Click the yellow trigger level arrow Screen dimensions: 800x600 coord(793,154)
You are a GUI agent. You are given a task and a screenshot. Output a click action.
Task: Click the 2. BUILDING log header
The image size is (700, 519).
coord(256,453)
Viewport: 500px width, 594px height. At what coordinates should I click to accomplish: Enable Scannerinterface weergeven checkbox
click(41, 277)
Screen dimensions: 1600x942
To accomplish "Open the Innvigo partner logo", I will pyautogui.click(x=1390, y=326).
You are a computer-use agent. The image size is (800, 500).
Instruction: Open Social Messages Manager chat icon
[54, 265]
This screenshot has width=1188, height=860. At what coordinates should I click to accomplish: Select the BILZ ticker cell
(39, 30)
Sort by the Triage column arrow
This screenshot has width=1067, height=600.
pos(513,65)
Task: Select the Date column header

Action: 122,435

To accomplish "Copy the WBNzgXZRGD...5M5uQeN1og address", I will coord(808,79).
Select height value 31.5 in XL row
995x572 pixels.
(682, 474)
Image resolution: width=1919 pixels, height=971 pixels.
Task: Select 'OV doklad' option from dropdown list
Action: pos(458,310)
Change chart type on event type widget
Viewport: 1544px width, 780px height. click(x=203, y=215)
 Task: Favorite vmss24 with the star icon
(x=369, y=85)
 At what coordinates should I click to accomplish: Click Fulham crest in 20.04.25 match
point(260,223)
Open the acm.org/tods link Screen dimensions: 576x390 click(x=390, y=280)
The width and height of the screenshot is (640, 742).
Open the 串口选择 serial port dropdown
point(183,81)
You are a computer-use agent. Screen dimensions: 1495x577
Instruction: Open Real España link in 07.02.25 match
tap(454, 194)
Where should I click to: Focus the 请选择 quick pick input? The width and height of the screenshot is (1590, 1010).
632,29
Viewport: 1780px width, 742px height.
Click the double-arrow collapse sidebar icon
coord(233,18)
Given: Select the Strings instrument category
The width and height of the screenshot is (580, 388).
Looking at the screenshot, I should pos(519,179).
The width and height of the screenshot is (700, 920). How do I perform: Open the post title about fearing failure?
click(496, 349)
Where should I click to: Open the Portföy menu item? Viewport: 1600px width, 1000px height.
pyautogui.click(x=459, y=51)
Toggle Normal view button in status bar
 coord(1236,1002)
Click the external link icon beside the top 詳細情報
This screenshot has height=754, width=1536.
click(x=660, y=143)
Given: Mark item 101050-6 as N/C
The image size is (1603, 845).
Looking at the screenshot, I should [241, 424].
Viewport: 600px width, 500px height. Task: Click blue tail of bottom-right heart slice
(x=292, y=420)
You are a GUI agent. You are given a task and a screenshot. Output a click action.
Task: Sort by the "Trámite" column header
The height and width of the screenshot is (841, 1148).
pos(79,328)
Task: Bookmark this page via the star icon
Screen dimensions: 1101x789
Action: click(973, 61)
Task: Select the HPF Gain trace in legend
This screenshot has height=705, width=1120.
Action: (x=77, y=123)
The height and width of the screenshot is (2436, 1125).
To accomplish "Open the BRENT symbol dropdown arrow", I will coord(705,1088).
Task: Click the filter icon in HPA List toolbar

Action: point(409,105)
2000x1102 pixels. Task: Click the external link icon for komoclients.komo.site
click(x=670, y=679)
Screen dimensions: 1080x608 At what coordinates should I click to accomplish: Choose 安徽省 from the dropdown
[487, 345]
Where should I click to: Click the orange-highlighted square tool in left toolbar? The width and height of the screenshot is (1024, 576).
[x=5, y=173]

▶ **WORK TO BE COMPLETED**
Return only and exactly the lines from the one that contains "Task: Select the HPF Gain trace in legend" through the final line of the material above.

▶ **YOUR SOLUTION**
Task: Select the HPF Gain trace in legend
This screenshot has height=705, width=1120.
Action: (x=77, y=123)
The height and width of the screenshot is (2436, 1125).
To accomplish "Open the BRENT symbol dropdown arrow", I will coord(705,1088).
Task: Click the filter icon in HPA List toolbar

Action: point(409,105)
2000x1102 pixels. Task: Click the external link icon for komoclients.komo.site
click(x=670, y=679)
Screen dimensions: 1080x608 At what coordinates should I click to accomplish: Choose 安徽省 from the dropdown
[487, 345]
Where should I click to: Click the orange-highlighted square tool in left toolbar? The width and height of the screenshot is (1024, 576).
[x=5, y=173]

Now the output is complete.